The Trump administration has again urged agencies to maximize telework opportunities to eligible federal employees, especially those who are considered at “higher risk” for complications due to the coronavirus.
“In light of the evolving situation concerning the novel coronavirus (‘COVID-19’), including
emergency declarations in multiple states and the District of Columbia, the administration wants to
ensure that department and agency leaders assertively safeguard the health and safety of their
workforce,” Russell Vought, acting director of the Office of Management and Budget, wrote in new guidance issued Thursday night.
OMB’s latest guidance is relatively short, just one page, and describes the populations that the Centers for Disease Control and Prevention considers at “higher risk” for COVID-19, the illness caused by the current strain of the coronavirus.
Older federal employees and those with underlying health conditions such high blood pressure, heart disease, diabetes, lung disease or compromised immune systems are considered at higher risk for the coronavirus.
Agencies can take employees at their word that they’re in one of these high risk populations, OMB said. They don’t need a doctor’s note to justify and allow “high-risk” employees to telework or take leave, the guidance said.
In addition, OMB urged agencies to take a local approach when considering broader telework announcements.

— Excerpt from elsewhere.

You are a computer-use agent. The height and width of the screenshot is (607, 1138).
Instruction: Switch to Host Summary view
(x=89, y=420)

“Agencies are encouraged to consult with local public health officials and the CDC about whether to extend telework flexibilities more broadly to all eligible teleworkers in areas in which either such local officials or the CDC have determined there is community spread,” Vought said. “Agencies are also encouraged to extend telework flexibilities more broadly to accommodate state and local responses to the outbreak, including, but not limited to, school closures.”
Several states, including Maryland and the District of Columbia, have declared states of emergency and closed schools due to local coronavirus outbreaks.

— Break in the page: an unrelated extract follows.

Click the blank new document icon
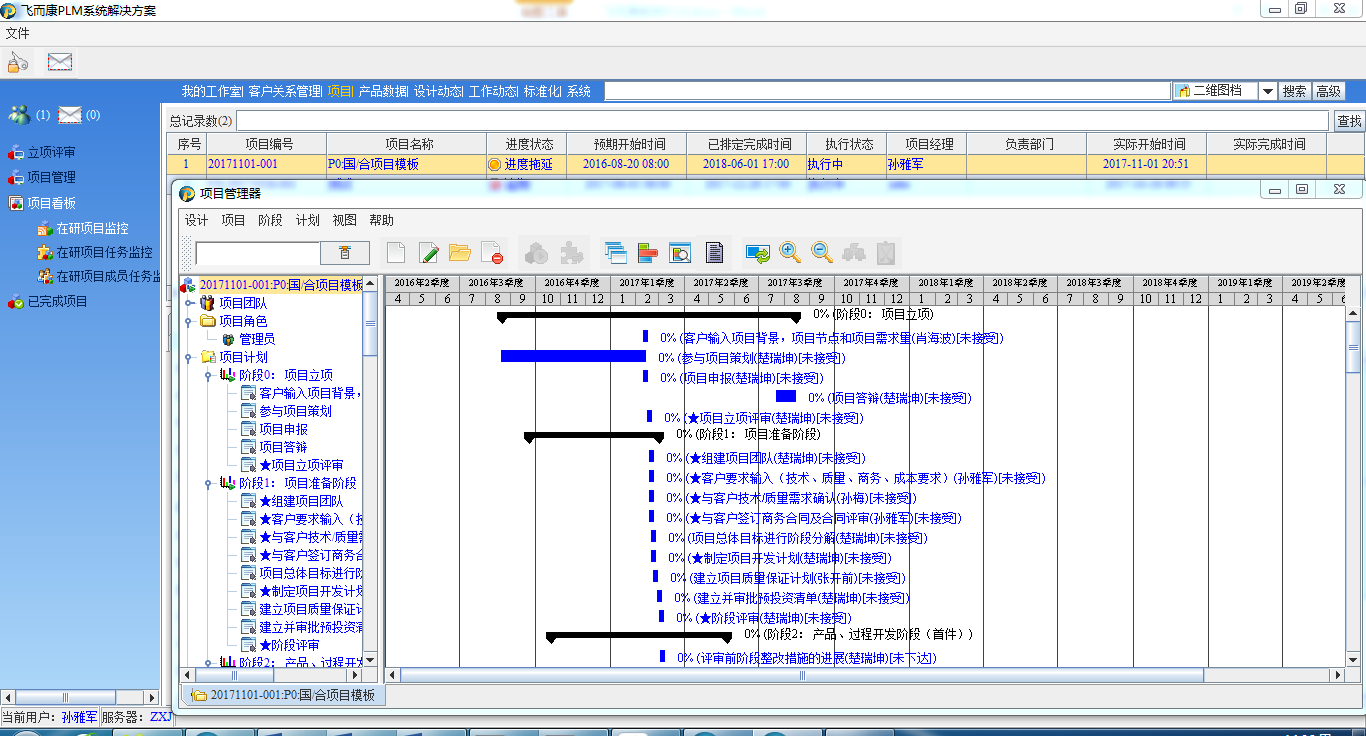The height and width of the screenshot is (736, 1366). (397, 253)
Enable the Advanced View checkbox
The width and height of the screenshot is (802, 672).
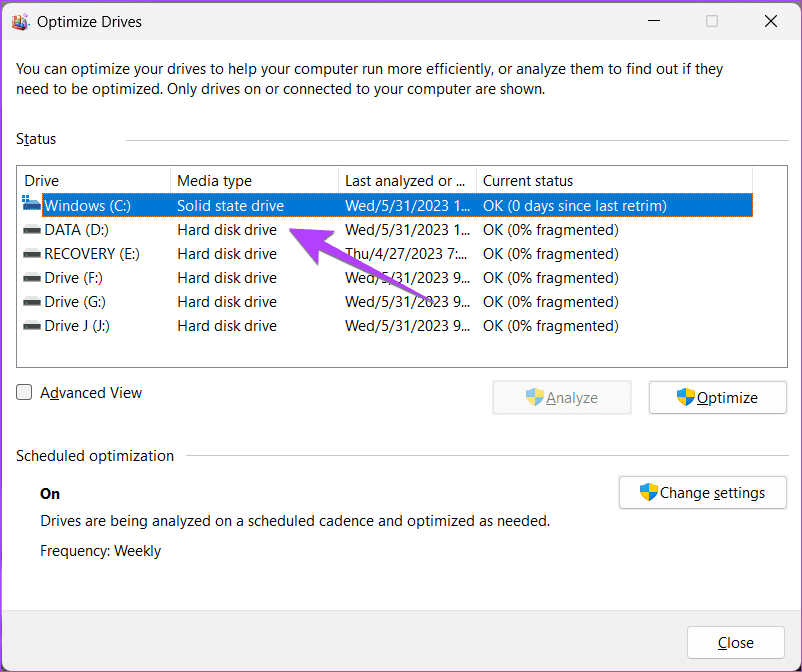[25, 393]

OMB’s guidance also applies to federal employees who aren’t telework eligible, the administration said. Agencies should grant weather and safety to leave to non-eligible employees who are considered at higher risk for the coronavirus.
OMB’s guidance is only an encouragement, not a mandate. It’s still up to individual agencies to expand telework and leave to their employees.
Few agencies so far have sent their employees home to telework due to coronavirus concerns, though the Social Security Administration and Environmental Protection Agency have closed some regional and field offices in Seattle, Washington, and New York City and the surrounding suburbs.
The Securities and Exchange Commission was the first federal agency to ask all employees at its headquarters in D.C. to telework.
OMB’s guidance comes as two of the largest employee unions on Thursday said the Trump administration’s efforts to protect federal workers were lackluster.
Several federal employees have emailed Federal News Network with their own concerns.
For at least one member of Congress, OMB’s latest guidance still falls short.
After I heard from constituents who have health issues and need expanded telework I reached out to OPM. I thank OMB for taking this important step towards expanding telework in this health crisis, but the federal government needs to do more. https://t.co/5eW0WaIbWu
The Smithsonian Institution announced it would temporarily close all museums, including the National Zoo, in the Washington, D.C. metropolitan area and New York City starting March 14. The closures are a “public health precaution” due to the coronavirus, according to a message on the Smithsonian website.
The National Archives and Records Administration will close their research rooms, presidential libraries and other museums Friday, the agency announced.
National Archives employees will respond remotely to emailed record requests and other inquiries from the public.
All other NARA events at its Washington, D.C. and College Park, Maryland, facilities are canceled through May 3. The Office of Government Information Services’ annual “Sunshine Week” gathering originally scheduled for Monday is also canceled.